ThinCats
- Type: Ltd.
- Industry: Financial services Financial technology
- Founded: 2011; 15 years ago
- Headquarters: Birmingham, England, UK
- Area served: UK
- Key people: Amany Attia, CEO
- Products: Business loans
- Parent: Shawbrook Group plc
- Website: www.thincats.com

= ThinCats =

UK business lender

ThinCats is an alternative lender that provides business loans to mid-sized UK businesses using capital from institutional investors including pension schemes and asset managers. Founded in 2011, it operates throughout the UK with offices in Birmingham, Manchester and London.

==History==
Thincats was launched in 2011 as one of the first peer-to-business lenders in the UK allowing individuals to lend money to limited companies. The firm was set up to help meet demand for funding generated largely by the withdrawal of the banks after the 2008 financial crisis.

In December 2015, ESF Capital (European Speciality Finance) Limited purchased a 73.4% equity stake in ThinCats. In December 2019, it announced that all future funding would be sourced from institutional investors only, letting its P2P platform go into administration.

In 2020 ThinCats was one of the first alternative lenders to be accredited by the British Business Bank to lend under the government backed Coronavirus Business Interruption Loan Scheme (CBILS) and Coronavirus Large Business Interruption Loan Scheme (CLBILS).

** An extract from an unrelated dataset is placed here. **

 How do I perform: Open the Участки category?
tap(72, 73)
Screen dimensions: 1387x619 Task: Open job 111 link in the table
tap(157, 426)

On September 30, 2025, Shawbrook Bank's parent company, Shawbrook Group plc, announced the completion of its acquisition of ThinCats.

==Business funding==
ThinCats funds UK SMEs with loans from £1m up to £15m. It offers various funding solutions to meet a number of needs including working capital, refinancing, growth capital and acquisitions. A nationwide business development team was established in 2017 and works with accountants, corporate finance companies and other business advisers to structure debt facilities for businesses.

==Data==

In 2018 ThinCats launched its data modelling system; PRISM (Propensity and Risk Model). This is used to help the business price risk and also looks to predict an SME’s future funding requirements.

==Investing==

ThinCats enables institutional investors looking for income from an alternative asset class to lend directly to UK businesses.

Since 2017 ThinCats has announced a number of funding programmes and now manages mandates for a range of institutions, including Waterfall Asset Management, Insight Investment, BAE Systems Pensions and British Business Investments, funding commitments totalling in excess of £700m.